Ainsi, la Lux, provinciale des étudiants luxembourgeois belges a été fondée officiellement le 17 novembre 1879, quelques mois seulement avant le cercle D’Letzebuerger. En 1878 déjà, les premières provinciales belges s’étaient regroupées dans une organisation plus vaste, la Société Générale, qui allait trente ans plus tard se diviser en deux organes, la Fédération Wallonne et le Vlaams Verbond. Fondé en 1880, le cercle luxembourgeois a ainsi devancé la plupart des régionales belges.

Texte complet de la première séance (vers Archives)

Les membres fondateurs

Jean Monen, président
Mathias Majeres, vice-président
Nicolas Duren, trésorier
Alphonse Gérard, secrétaire
Nicolas Walch
Joseph Ries
Georges Servais
Mathias Treinen
Jean Hoffmann
Camille Aschmann
Victor Peltier

Lors de l’année de fondation du cercle, 15 luxembourgeois étaient inscrits à l’université de Louvain. Neufs étudiants vont fonder le cercle. Qui étaient ces membres fondateurs du cercle ?

Jean Monen, né à Essingen près de Mersch le 6 septembre 1856, premier président du cercle, étudiant de 1878 à 1882. Il étudiait d’abord à la faculté de philosophie et lettres et terminait ses études à la faculté de droit. En 1879-1880 il passait le premier examen de philosophie et lettres. Jean Monen retournera après ses études probablement au Luxembourg. Mais en 1887 déjà, la nouvelle de son décès parviendra à la société luxembourgeoise.

« Am 18 Oktober 1887 griff der Tod noch einmal verheerend in unseren Reihen ein und raubte uns das Ehrenmitglied H. Johann Richard Monen v. Blumm. Am 21 Oktober wurde ein Mitglied abgesandt um die Gesellschaft beim Leichenzug zu ersetzen. »
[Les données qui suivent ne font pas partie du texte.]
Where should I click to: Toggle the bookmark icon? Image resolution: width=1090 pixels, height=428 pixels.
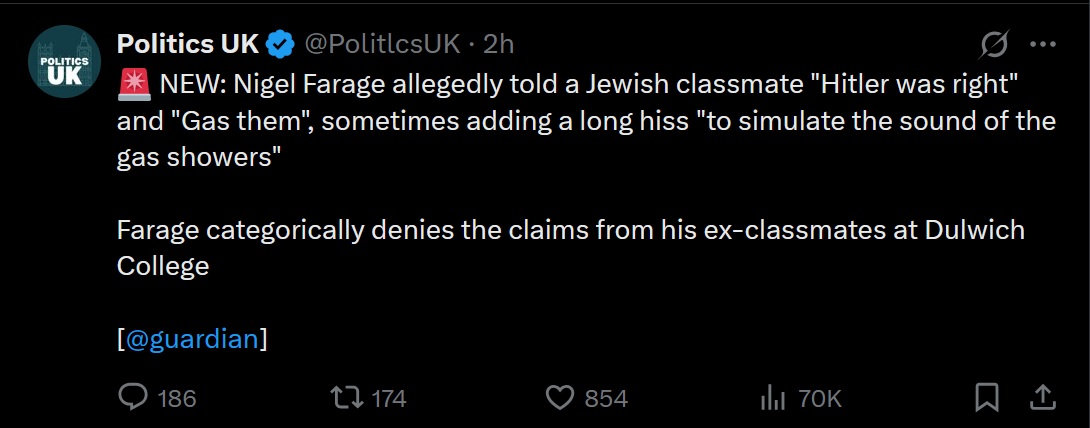point(986,398)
De Mathias Majeres de Weiler près de Clervaux, nous ne savons malheureusement que très peu, ci n’est qu’il passait en 1880 le premier examen en médecine. Il n’est cependant pas repris dans les sources bibliographiques de l’université, et il faut donc supposer qu’il n’a pas terminé ses études de médecine.

Nicolas Duren, né à Bettembourg en 1859, a fait preuve d’une longue carrière universitaire, puisqu’il a étudié de 1878 à 1888. Trésorier lors de la fondation, il sera président du cercle à plusieurs reprises. Duren passa d’abord les examens de candidat en sciences naturelles. Lorsqu’en février 1881, il passait avec succès la première partie des examens de candidature en sciences, cet événement a été dignement fêté. Lors de la réunion le même soir, Duren, qui était alors président du cercle, décidait de remettre sa présidence.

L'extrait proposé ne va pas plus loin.